This package present an xarray view over observations in the MeerKAT archive.
You'll need some familiarity with xarray. In particular:
At a basic level, one can use xarray's selection and lazy loading mechanisms to interact with the data:
import xarray_kat
import xarray
token = "eyFILLMEIN"
capture_block_id = 123456789
url = f"https://archive-gw-1.kat.ac.za/{capture_block_id}/{capture_block_id}_sdp_l0.full.rdb?token={token}"
# If the dataset is small you may be able to load it all in at once
dt = xarray.open_datatree(url)
dt.load()
# Otherwise one can select a small partition of the data
# that can fit in memory and interact with that
ds = dt["123456789_sdp_l0"].ds
ds = ds.isel(time=slice(10, 20), baseline_id=[1, 20, 30, 31, 32, 50], frequency=slice(256, 768))
ds.load()If dask is installed, one can request chunking along dimensions:
import xarray_kat
import xarray
token = "eyFILLMEIN"
capture_block_id = 123456789
url = f"https://archive-gw-1.kat.ac.za/{capture_block_id}/{capture_block_id}_sdp_l0.full.rdb?token={token}"
# This specifies the natural chunking of the
# underlying store
dt = xarray.open_datatree(url, chunks={})
dt = dt.compute()
# More exotic chunking can be selected, but
# as this pattern does not match the natural
# chunking, it results in repeated requests for
# the same data. It may be better to use a
# dask.rechunk operation ontop of the natural
# chunking, or use cache pools to ameliorate this
dt = xarray.open_datatree(url, chunks={"time": 20, "baseline_id": 155, "frequency": 256})
dt = dt.compute()

▸ **SET EXERCISE 1**
Please rewrite the records from the line containing "Task: Activate the" through the end of the records, replacing "picker icon" with "selector button" and keeping everything else unchanged. Leave the pictures out.

▸ **DATA TO USE**

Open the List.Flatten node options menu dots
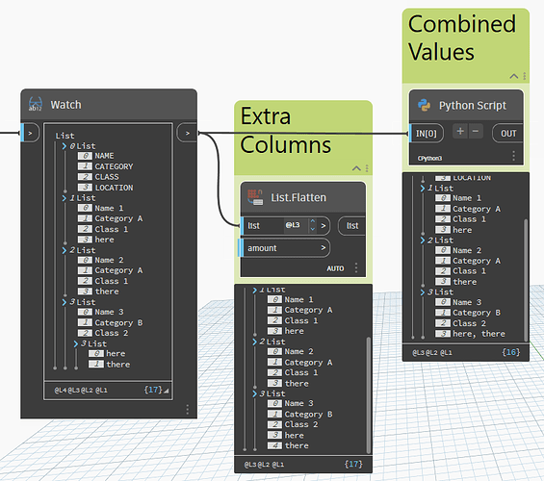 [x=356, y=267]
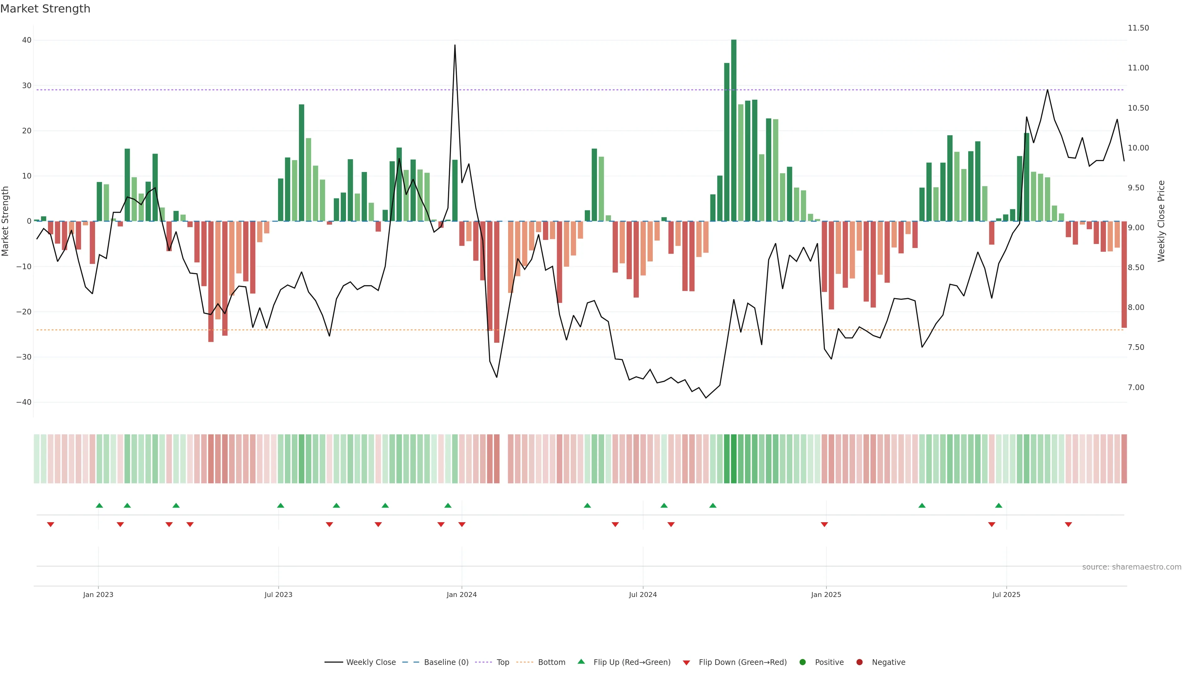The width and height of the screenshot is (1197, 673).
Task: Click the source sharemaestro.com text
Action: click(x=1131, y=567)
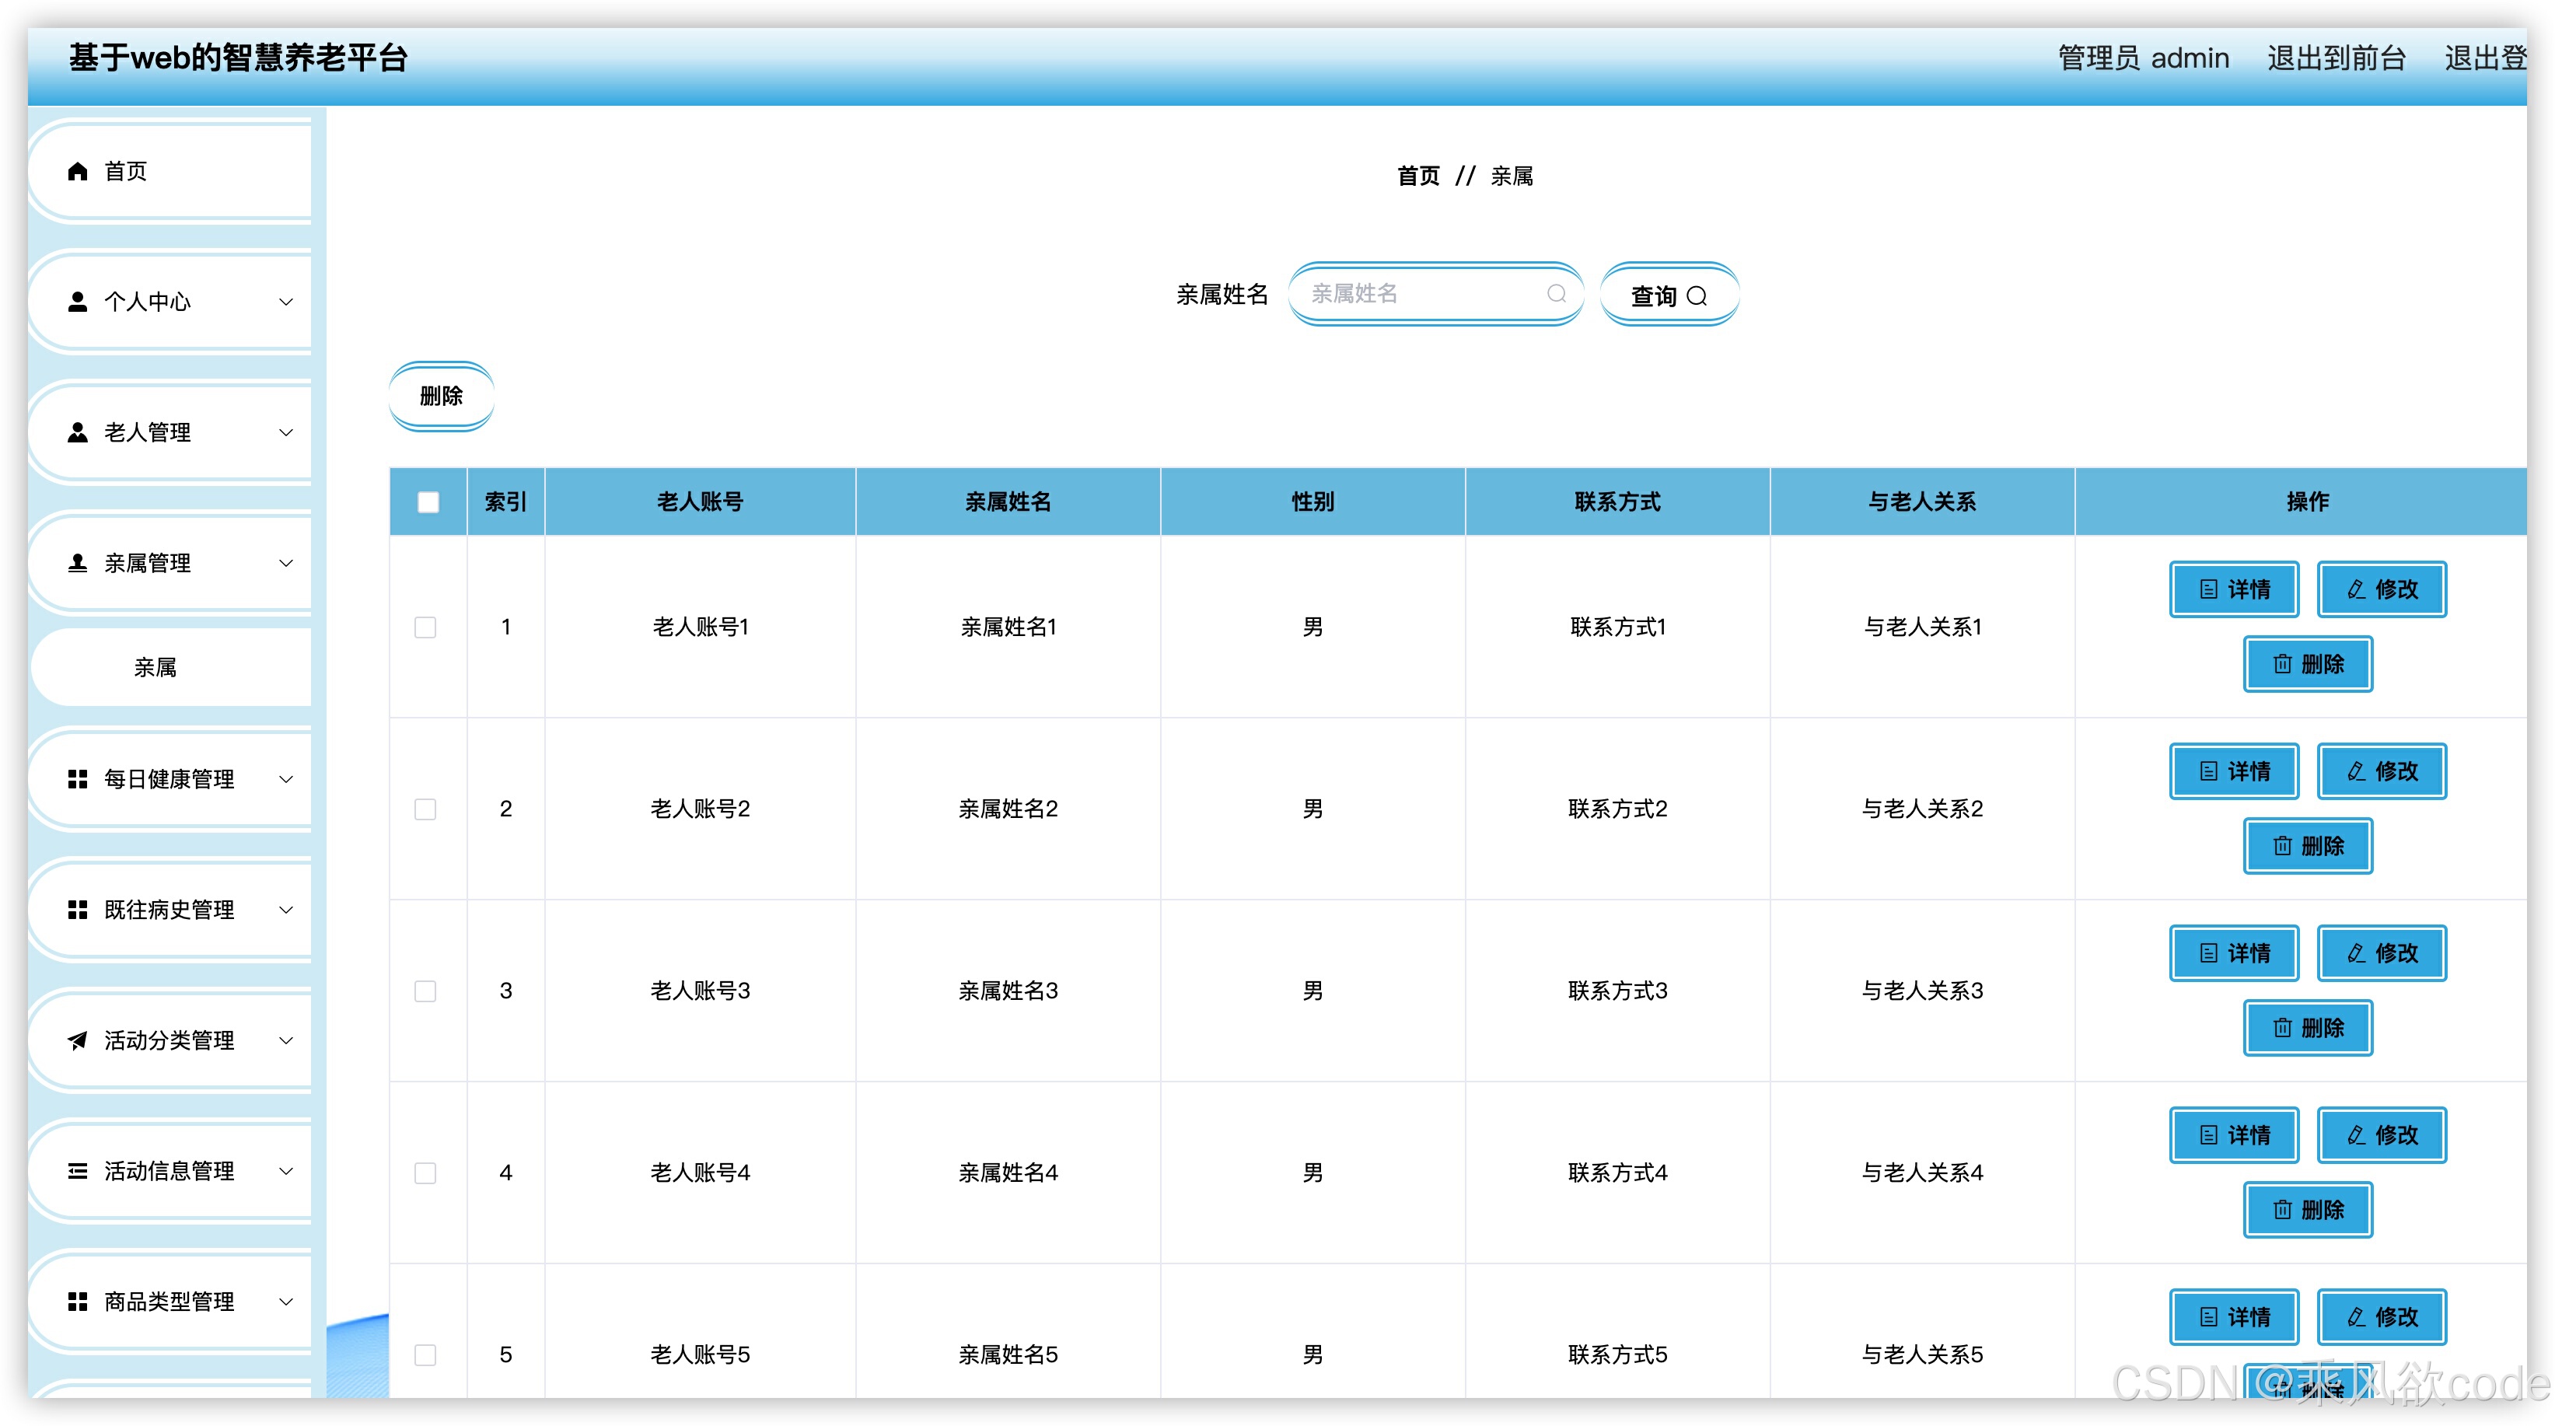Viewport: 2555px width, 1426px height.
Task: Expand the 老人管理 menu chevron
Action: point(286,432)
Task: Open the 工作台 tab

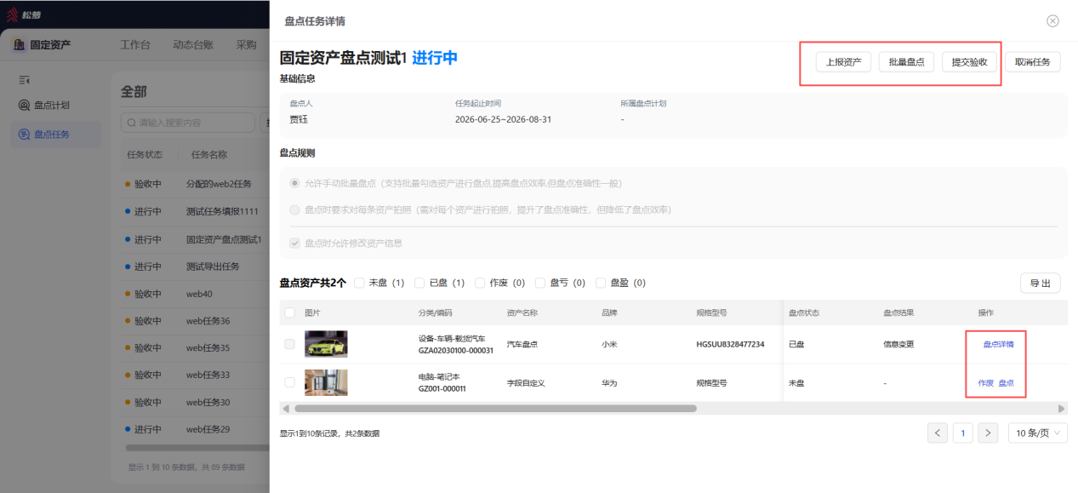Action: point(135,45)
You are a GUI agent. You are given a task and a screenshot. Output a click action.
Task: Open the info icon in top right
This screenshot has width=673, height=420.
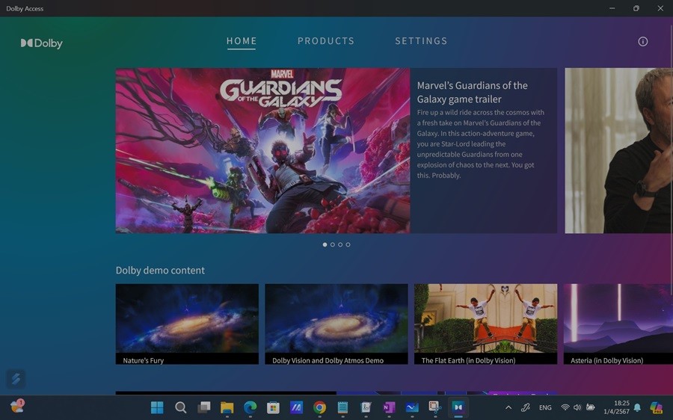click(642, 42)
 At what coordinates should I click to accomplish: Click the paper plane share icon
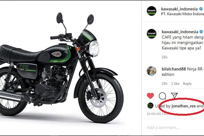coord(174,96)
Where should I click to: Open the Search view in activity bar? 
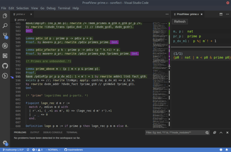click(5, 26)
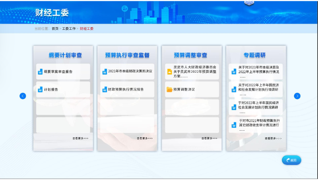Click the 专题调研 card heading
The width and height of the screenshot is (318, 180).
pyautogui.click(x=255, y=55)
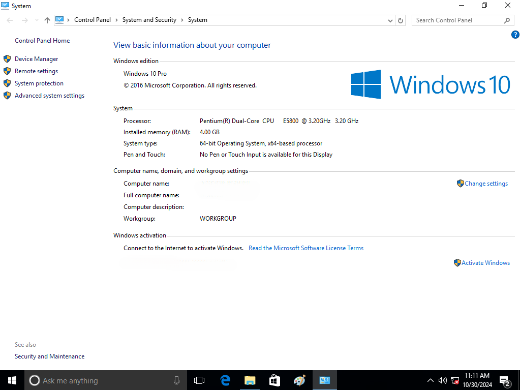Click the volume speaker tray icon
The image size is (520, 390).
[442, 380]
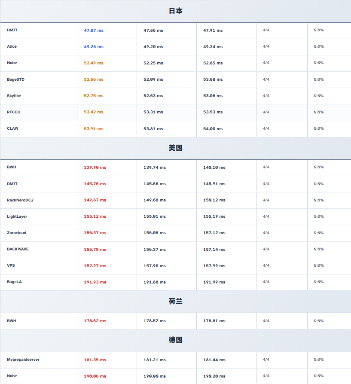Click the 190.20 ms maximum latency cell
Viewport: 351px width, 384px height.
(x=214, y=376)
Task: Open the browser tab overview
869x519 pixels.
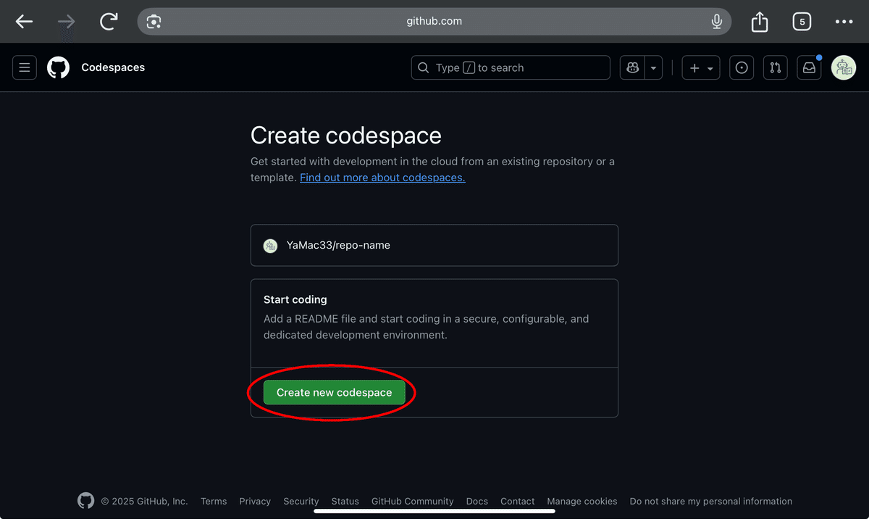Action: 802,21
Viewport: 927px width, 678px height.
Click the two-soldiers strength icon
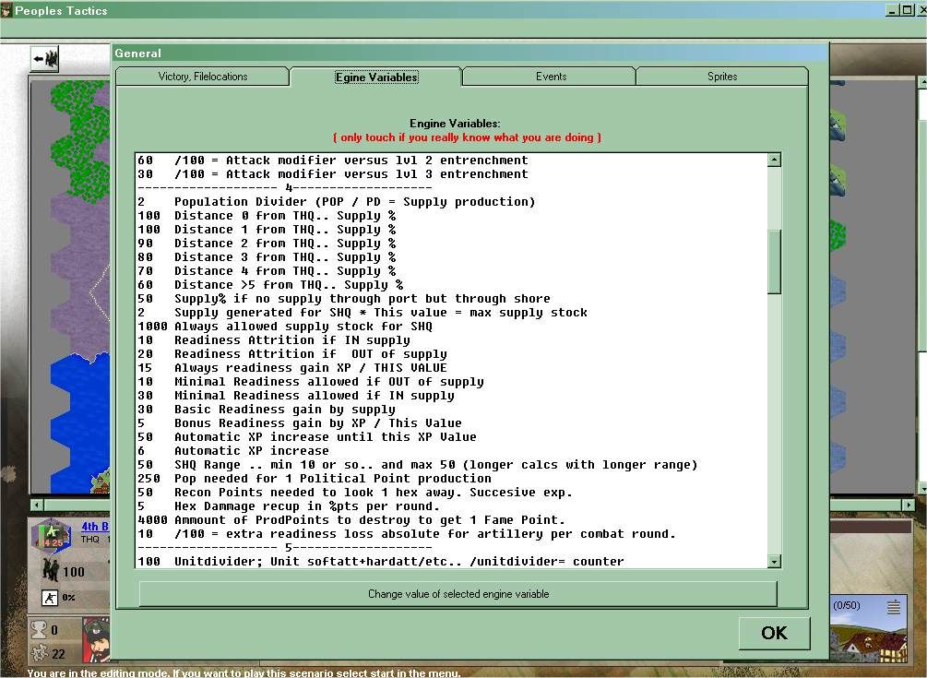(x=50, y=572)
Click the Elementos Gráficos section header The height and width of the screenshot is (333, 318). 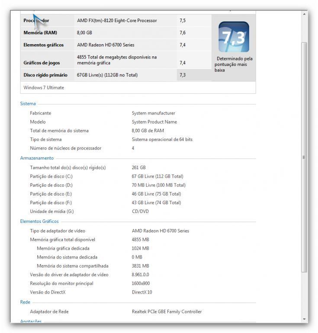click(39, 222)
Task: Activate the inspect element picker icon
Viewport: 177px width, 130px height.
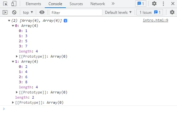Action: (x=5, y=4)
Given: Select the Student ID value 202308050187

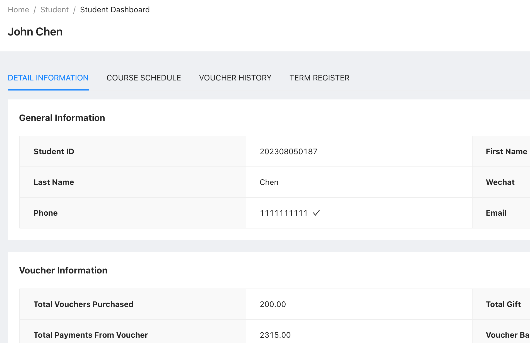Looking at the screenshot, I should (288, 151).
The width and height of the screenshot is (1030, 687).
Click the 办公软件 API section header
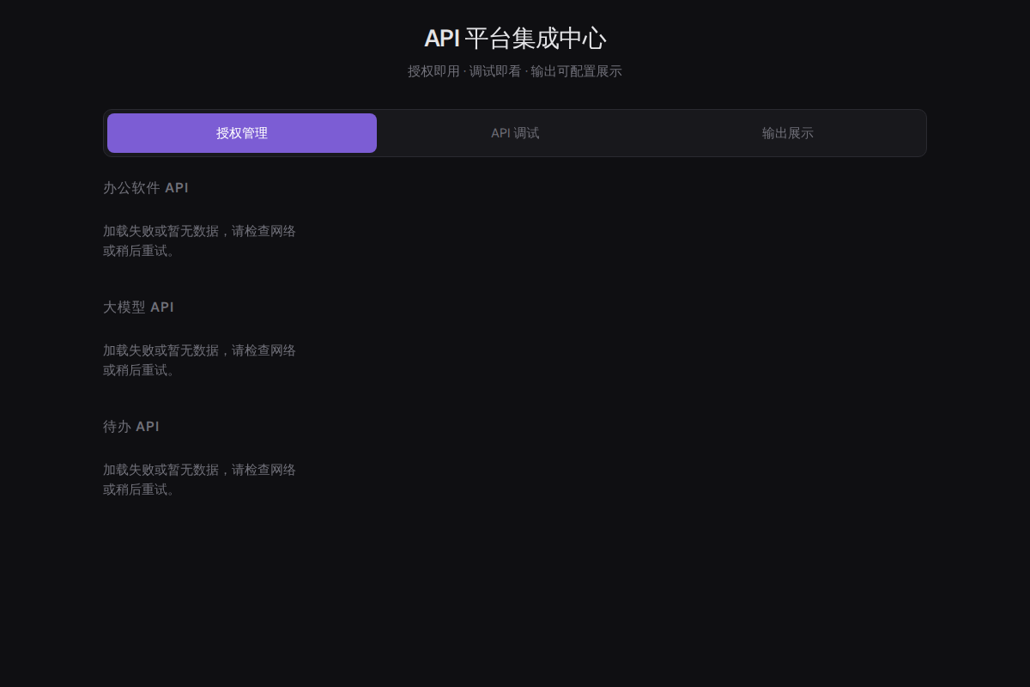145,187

▸ **SET EXERCISE 2**
Write out the passage of the MeerKAT archive text from "You'll need some" to "dt = xarray.open_datatree(url)" without any changes.

▸ **FINAL RESULT 1**
Task: Activate the inspect element selector button
Viewport: 177px width, 130px height.
Action: (x=5, y=4)
Given: Select the Student ID value 202308050187

Looking at the screenshot, I should (288, 151).
The width and height of the screenshot is (1030, 687).
Click the 办公软件 API section header
145,187

▸ **FINAL RESULT 2**
You'll need some familiarity with xarray. In particular:
At a basic level, one can use xarray's selection and lazy loading mechanisms to interact with the data:
import xarray_kat
import xarray
token = "eyFILLMEIN"
capture_block_id = 123456789
url = f"https://archive-gw-1.kat.ac.za/{capture_block_id}/{capture_block_id}_sdp_l0.full.rdb?token={token}"
# If the dataset is small you may be able to load it all in at once
dt = xarray.open_datatree(url)